I am a fan of language.
Particularly enjoyable to me is when a word can have different meanings depending on context, especially when the meanings are contradictory.
Call someone ‘bad’ and you may mean ‘not good’ or ‘very good.’
Along these lines, what I find most interesting is when the establishment purveyors of the mainstream narrative seek to covertly alter the definition of a word or phrase.
This type of alteration was, for me, the overarching theme of a week abnormally saturated with geopolitical tomfoolery.
Trump’s “America First” has, to this point, been a relatively straightforward concept – a sort of pseudo-protectionism in the age of globalism.
While campaigning, he proclaimed that the United States could not continue to police the world at the expense of domestic spending and debt.
He criticized trade deals like the TPP and NAFTA for benefiting multinational corporations but hurting the American worker.
During his inauguration speech, he said:
For too long, a small group in our nation’s capital has reaped the rewards of government while the people have borne the cost. Washington flourished, but the people did not share in its wealth. The establishment protected itself, but not the citizens of our country.
Whether you believe or believed the truth of his words does not change the ideology many Trump supporters thought they were voting for – “America First” as a rejection of government run for the benefit of a very few.
This is exactly the type of ideology which the establishment most opposes (*paging Bernie Sanders*).
And this is why it is unsurprising that the mainstream media, led by ‘conservative’ outlets like Fox News, have decided to nakedly change the meaning of “America First.”
This week, President Trump decided to pull the United States out of the Paris Accord, selling this decision to the public by sticking to the original meaning of “America First,” arguing that the agreement would be harmful to the U.S. economy.
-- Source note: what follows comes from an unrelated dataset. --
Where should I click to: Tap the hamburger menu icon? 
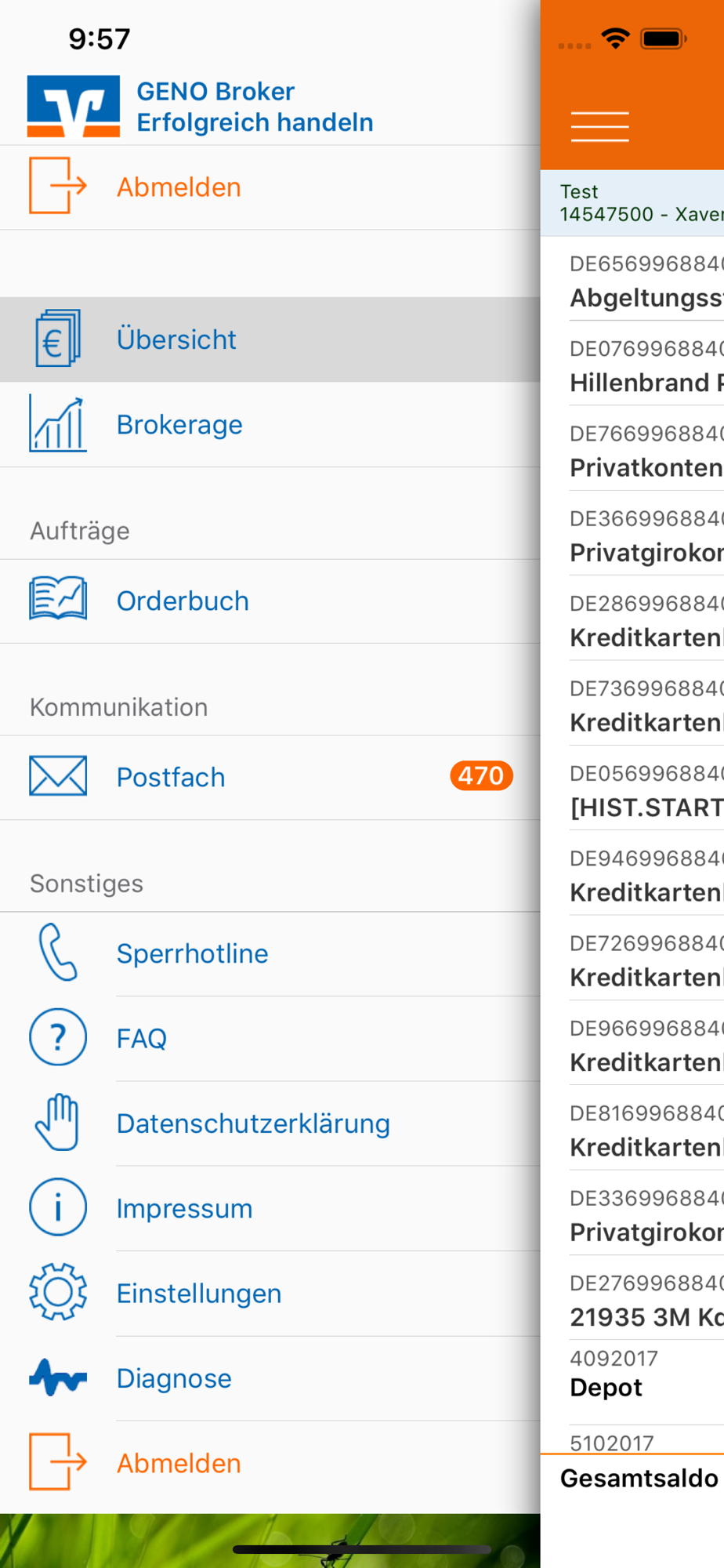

Just how harmful it would or would not be is up for debate. Critics of the Paris Accord have pointed out that the so-called ‘aims’ of the agreement are non-binding and unenforceable. It has also been pointed out that even if these voluntary targets were met, it would still be insufficient to meet the stated goals of the agreement. In or out, the agreement is functionally irrelevant.
Also curious is that something purported to be harmful to the economy would receive support in the form of a letter to President Trump signed by major corporations like Shell, BP, Dupont, Walmart, and others, urging him to stay in the agreement.
Perhaps this is because the Paris Accord provides these signatories with cover; advertising that something is being done about climate change without obligating them to change their behavior.
(That is kind of the Obama special.)
Most important, however, was how the decision to break from nearly every country on Earth and disavow the Paris Accord was presented in mainstream ‘conservative’ media – as the U.S. standing above, unique and apart from, the haberdashery of international cooperation.
Collaboration neither required nor desired.
They described the rejection of the Paris Accord as a situation where Donald Trump had, within the global hierarchy, finally put America First.
Also this week, less prominent but perhaps just as important, was the continued escalation of tension in Asia by the Trump administration; this time through a speech given at a conference in Singapore by Defense Secretary James Mattis.
In it, ‘Mad Dog’ threatened North Korea, calling them a “clear and present danger” – a phrase usually understood as a precursor to attack. He also sought to intimidate China, condemning them for, of all things, breaking international laws.
We oppose countries militarizing artificial islands and enforcing excessive maritime claims unsupported by international law. We cannot and will not accept unilateral, coercive changes to the status quo.
That the United States would criticize another nation for disregarding international law is a glass house stone throw of hilarity. But it is also a somewhat frightening display of warmongering at a time when tensions are high and militaries champing at the bit around both the South China Sea and Korean Peninsula.
Clearly, warmongering does not put “America First” in its traditional definition.
The cost of war and global militarism directly corresponds to the deterioration of programs and infrastructure at home.
Yet while mainstream ‘conservative’ media predictably relish in America’s imperialist muscle-flexing, they do so in a way which presents the U.S. as back at the front of the line; in position to order, bully, and push around other nations – a position they describe as America First.
It is interesting to go back and look at what then-Senator Obama was saying during the lead-up to the 2008 election in speeches and debates.
Many people loved Obama at that point. Because he was intelligent and charismatic and cool, but also because of his message.
Hope and Change – remember that?
It is striking to look back now and see that much of Obama’s message was only slightly less flamboyantly radical than what made Bernie Sanders so popular in 2016.
But somewhere within the course of his presidency “Hope and Change” got redefined.
Senator Obama’s advocacy for universal healthcare became President Obama’s “Obamacare,” which was, of course, presented in mainstream media as the furthest change we could hope for.
Senator Obama’s message of peace and diplomacy became Libya and Syria and Yemen and Somalia and Pakistan, etc. as the mainstream media repeated ‘we hope you can see the dramatic change from George W.’
For all of Trump’s buffoonery, the portion of his message which resonated so strongly with those most affected by inequality was the opposition to oligarchy implied in “America First.”
Like “Hope and Change,” no sh*t “America First” requires a historical redefinition in the mainstream narrative.